=== SELECTED EXCERPT ===

The importation of a
tacit or implied term of good faith
[34]
Eurozar’s defence is predicated on a
breach by Sasol during late 2019 of the implied term to be imported
into the franchise
agreement. Its case was that Sasol was untruthful
in its correspondence of November and December 2019 advising that it
could not
extend the franchise agreement for a further five years as
its head lease would come to an end. The failure to advise Eurozar
thereof
was not only untruthful, but intended by Sasol to preclude
Eurozar from calling upon Sasol to agree to an extension, albeit for
a period of 3 years. This contention persists in the face of the 5
year extension being the term determined in the franchise agreement
for which the franchise agreement should be extended.
[35]
It
is undisputed that the equitable standards of fairness and
reasonableness prevails in all petroleum contracts regardless of
whether they are subject to statutory arbitration or ordinary court
litigation
[25]
. Clause 5.3 of
the franchise agreement, which forms the centre of the debate between
the parties, expressly includes a reference
to reasonableness. In its
answering affidavit
[26]
,
Eurozar pleaded:
”
It
is implied, alternatively a tacit term, of the franchise agreement
that Sasol would act in good faith and would cooperate with
Eurozar
in such a manner as to ensure that Eurozar continued its operation as
a going concern. Sasol, as aforementioned advised
Eurozar on 2
December 2019 that it would have no further right to occupy the site
post the termination of the franchise agreement.
This was untrue and
admitted by Sasol during the arbitration hearing. Sasol stated that
it had a period of three years remaining
in terms of its please with
McCullough. The failure to advise Eurozar of the 3 year period and
the intimation that it did not have
any further period on it lease,
was not only untrue, but was a machination intended to preclude
Eurozar from calling upon Sasol
to agree to an extension for a period
that it less and five years and is three years. This is not only a
breach of Sasol’s
implied alternatively tacit obligation but
also constitutes an unfair or unreasonable contractual practice…it
is submitted
on behalf of Eurozar that a party who breaches an
agreement cannot itself rely on that self-same agreement. To allow
this, is to
allow Sasol the benefit of its own wrong. As a
consequence, the court will be asked not to enforce the term
requiring Eurozar to
vacate the site, and thereby to dismiss the
eviction”.

===

PROMPT A
Copy the rows from the one containing "Aviso de Privacidad (256, 2515)" through the one containing "Articles On Voicing (659, 1427)", both included, word for word.
The excerpt above and the rows that follow have nothing to do with each other.

=== INFORMATION SHOWN ===

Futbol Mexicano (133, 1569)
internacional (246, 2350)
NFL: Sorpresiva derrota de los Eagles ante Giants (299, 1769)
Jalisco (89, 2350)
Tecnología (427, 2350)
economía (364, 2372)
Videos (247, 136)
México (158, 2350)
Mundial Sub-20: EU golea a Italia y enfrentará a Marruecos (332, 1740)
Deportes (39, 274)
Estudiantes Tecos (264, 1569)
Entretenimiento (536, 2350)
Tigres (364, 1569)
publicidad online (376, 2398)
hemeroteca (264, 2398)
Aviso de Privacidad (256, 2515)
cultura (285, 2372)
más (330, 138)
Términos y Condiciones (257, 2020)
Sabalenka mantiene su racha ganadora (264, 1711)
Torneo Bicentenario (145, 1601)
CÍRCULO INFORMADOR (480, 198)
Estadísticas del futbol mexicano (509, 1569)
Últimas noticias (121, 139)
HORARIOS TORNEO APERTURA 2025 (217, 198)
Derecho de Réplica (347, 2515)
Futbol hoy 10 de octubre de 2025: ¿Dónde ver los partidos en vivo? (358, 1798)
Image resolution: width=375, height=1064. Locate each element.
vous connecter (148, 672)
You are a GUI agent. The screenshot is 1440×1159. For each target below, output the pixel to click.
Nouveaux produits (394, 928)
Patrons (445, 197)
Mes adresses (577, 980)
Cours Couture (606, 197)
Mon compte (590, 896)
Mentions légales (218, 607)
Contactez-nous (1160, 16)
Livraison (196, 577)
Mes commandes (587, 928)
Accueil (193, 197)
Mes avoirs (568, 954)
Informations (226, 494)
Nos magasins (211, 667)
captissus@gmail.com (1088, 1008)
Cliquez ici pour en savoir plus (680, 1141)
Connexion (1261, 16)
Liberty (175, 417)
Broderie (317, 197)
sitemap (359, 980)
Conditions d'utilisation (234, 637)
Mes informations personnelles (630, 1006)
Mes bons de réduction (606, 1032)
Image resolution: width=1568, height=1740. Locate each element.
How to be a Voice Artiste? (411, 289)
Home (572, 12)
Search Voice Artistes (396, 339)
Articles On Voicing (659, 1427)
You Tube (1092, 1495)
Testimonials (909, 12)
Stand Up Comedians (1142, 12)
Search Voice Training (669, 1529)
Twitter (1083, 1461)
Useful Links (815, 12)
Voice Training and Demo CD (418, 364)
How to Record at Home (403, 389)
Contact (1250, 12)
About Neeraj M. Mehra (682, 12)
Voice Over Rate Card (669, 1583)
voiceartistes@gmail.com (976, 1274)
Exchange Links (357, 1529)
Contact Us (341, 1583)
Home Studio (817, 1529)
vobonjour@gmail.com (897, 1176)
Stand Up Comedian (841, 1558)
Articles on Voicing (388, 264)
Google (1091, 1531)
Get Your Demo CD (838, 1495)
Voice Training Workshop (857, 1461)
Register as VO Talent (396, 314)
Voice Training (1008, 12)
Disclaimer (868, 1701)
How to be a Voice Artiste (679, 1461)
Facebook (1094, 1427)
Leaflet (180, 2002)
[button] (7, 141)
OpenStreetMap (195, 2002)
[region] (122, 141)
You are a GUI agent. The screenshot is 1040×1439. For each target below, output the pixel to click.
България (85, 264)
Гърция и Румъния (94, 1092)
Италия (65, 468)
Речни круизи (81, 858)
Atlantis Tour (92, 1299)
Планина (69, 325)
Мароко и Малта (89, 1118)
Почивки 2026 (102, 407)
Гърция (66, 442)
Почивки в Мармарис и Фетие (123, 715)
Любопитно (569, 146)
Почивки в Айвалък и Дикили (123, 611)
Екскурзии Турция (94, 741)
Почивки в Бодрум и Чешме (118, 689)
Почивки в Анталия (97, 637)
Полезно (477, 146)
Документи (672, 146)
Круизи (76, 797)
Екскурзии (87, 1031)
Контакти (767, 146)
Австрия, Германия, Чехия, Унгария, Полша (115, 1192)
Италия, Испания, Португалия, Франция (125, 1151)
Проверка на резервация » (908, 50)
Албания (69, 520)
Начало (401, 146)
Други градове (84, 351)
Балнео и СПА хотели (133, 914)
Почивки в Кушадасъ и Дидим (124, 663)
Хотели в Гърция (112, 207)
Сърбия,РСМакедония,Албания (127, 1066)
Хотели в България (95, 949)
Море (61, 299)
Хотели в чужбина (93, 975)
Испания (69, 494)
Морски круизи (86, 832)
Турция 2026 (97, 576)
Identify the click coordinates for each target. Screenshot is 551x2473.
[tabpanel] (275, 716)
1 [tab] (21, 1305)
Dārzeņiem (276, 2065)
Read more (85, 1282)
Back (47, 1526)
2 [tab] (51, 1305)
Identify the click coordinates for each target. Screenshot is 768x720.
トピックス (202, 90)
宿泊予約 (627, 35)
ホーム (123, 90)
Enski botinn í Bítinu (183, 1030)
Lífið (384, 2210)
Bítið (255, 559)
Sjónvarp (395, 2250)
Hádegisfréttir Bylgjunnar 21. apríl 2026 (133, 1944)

===

PROMPT B
In the excerpt on the Eurozar and Sasol dispute, on what date did Sasol tell Eurozar it would have no further right to occupy the site?

ANSWER A
Aviso de Privacidad (256, 2515)
cultura (285, 2372)
más (330, 138)
Términos y Condiciones (257, 2020)
Sabalenka mantiene su racha ganadora (264, 1711)
Torneo Bicentenario (145, 1601)
CÍRCULO INFORMADOR (480, 198)
Estadísticas del futbol mexicano (509, 1569)
Últimas noticias (121, 139)
HORARIOS TORNEO APERTURA 2025 (217, 198)
Derecho de Réplica (347, 2515)
Futbol hoy 10 de octubre de 2025: ¿Dónde ver los partidos en vivo? (358, 1798)
Image resolution: width=375, height=1064. Locate each element.
vous connecter (148, 672)
You are a GUI agent. The screenshot is 1440×1159. For each target below, output the pixel to click.
Nouveaux produits (394, 928)
Patrons (445, 197)
Mes adresses (577, 980)
Cours Couture (606, 197)
Mon compte (590, 896)
Mentions légales (218, 607)
Contactez-nous (1160, 16)
Livraison (196, 577)
Mes commandes (587, 928)
Accueil (193, 197)
Mes avoirs (568, 954)
Informations (226, 494)
Nos magasins (211, 667)
captissus@gmail.com (1088, 1008)
Cliquez ici pour en savoir plus (680, 1141)
Connexion (1261, 16)
Liberty (175, 417)
Broderie (317, 197)
sitemap (359, 980)
Conditions d'utilisation (234, 637)
Mes informations personnelles (630, 1006)
Mes bons de réduction (606, 1032)
Image resolution: width=1568, height=1740. Locate each element.
How to be a Voice Artiste? (411, 289)
Home (572, 12)
Search Voice Artistes (396, 339)
Articles On Voicing (659, 1427)

ANSWER B
2 December 2019.